どっちにしても並列麻酔をやっていいのかどうか、その議論をずっと避けてきたんですよね、この業界は。タブーというか。

ちなみに僕の並列麻酔に関する考えはこうです。

www.cokermarin.com

 

それはそうとして、はじめの命題「アフターコロナ時代に並列麻酔はどうなる?」ですが、みなさんはどう思われるでしょうか。

 

患者さんを全員新型コロナの潜在的なキャリアとみなす考え方からすると、麻酔科医が手術室をしょっちゅう行ったり来たりするの、まずいかもしれません。

オペ室1の患者が実は新型コロナウイルスに潜在的に感染していて、それを並列しているオペ室2の患者さんにうつしたらまずいわけです。

オペ室1で抜管したら患者が咳をして飛沫なりが飛び散り、そのままオペ室2の導入に走る、なんてのはこれまでやってきたことなんですが、アウトでしょう。

 

「飛沫に暴露されやすい、導入や抜管の時」だけゴーグルなりしっかりPPEをしていればOKということで運用したらいいんでしょうか。

しかし並列麻酔してると、本当にしょっちゅう行ったり来たりしないといけないですからね。

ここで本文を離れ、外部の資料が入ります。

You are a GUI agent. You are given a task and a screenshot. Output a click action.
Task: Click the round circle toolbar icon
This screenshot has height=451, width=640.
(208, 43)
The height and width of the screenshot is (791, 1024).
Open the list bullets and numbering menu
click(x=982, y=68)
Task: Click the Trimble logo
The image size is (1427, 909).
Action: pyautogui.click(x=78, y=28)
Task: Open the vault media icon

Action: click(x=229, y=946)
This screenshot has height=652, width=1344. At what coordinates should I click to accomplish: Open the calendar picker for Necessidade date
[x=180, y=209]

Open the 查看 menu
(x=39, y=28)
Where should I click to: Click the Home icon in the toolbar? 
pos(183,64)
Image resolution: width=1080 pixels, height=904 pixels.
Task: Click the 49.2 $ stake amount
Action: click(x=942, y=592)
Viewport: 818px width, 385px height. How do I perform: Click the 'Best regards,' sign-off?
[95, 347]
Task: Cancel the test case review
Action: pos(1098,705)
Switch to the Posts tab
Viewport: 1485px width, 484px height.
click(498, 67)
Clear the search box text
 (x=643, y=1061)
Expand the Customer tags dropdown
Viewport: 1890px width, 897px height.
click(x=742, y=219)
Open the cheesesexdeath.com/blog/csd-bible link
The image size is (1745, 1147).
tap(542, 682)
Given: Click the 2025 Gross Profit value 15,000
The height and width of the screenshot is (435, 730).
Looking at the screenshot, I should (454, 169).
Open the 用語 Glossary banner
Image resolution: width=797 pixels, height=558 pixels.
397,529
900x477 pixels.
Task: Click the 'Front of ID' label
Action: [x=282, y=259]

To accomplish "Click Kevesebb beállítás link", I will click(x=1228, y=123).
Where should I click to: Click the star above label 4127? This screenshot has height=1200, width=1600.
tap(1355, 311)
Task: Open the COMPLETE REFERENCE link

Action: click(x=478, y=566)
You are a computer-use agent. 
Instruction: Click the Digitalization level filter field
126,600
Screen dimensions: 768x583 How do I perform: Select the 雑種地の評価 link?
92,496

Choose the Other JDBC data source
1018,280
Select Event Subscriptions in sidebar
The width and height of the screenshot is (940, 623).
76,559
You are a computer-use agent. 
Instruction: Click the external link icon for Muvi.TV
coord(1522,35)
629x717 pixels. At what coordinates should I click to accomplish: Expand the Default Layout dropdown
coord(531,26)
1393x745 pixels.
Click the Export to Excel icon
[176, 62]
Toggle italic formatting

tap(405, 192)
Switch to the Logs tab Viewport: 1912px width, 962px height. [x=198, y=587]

そのあたりの濃厚接触の基準ってどうなっていくんでしょうか。

 

麻酔看護師なり研修医を部屋において指導するという場合の並列麻酔(*別名:鵜飼麻酔)でも実は微妙ですよね。指導しながらみているだけ、といってもやはり麻酔科医は患者の頭元にいますから、抜管やチューブの接続を外したりする操作の時等に飛沫浴びやすいでしょう。

で、そのまま他の部屋に行く、と。

 

指導医はオペ室の中に入らずに外からリモートで指導する、ということもやれないことはなさそうです。

しかしオペ室に入らないと分からない変化や問題、あるいは部屋の雰囲気みたいなのもあるので個人的にはどうかな、とも思います。

 

「オペ室を行き来する場合のルール」とか作っている大きな病院ありそうですね。学会もなにか作るでしょうか。

感染が収まっていって、なんとなく適当になっていて、知らない間に元通り、ってなって行く気もしますけどね。

 

並列麻酔はアフターコロナ時代にそぐわない、ということはとりあえず言えそうです。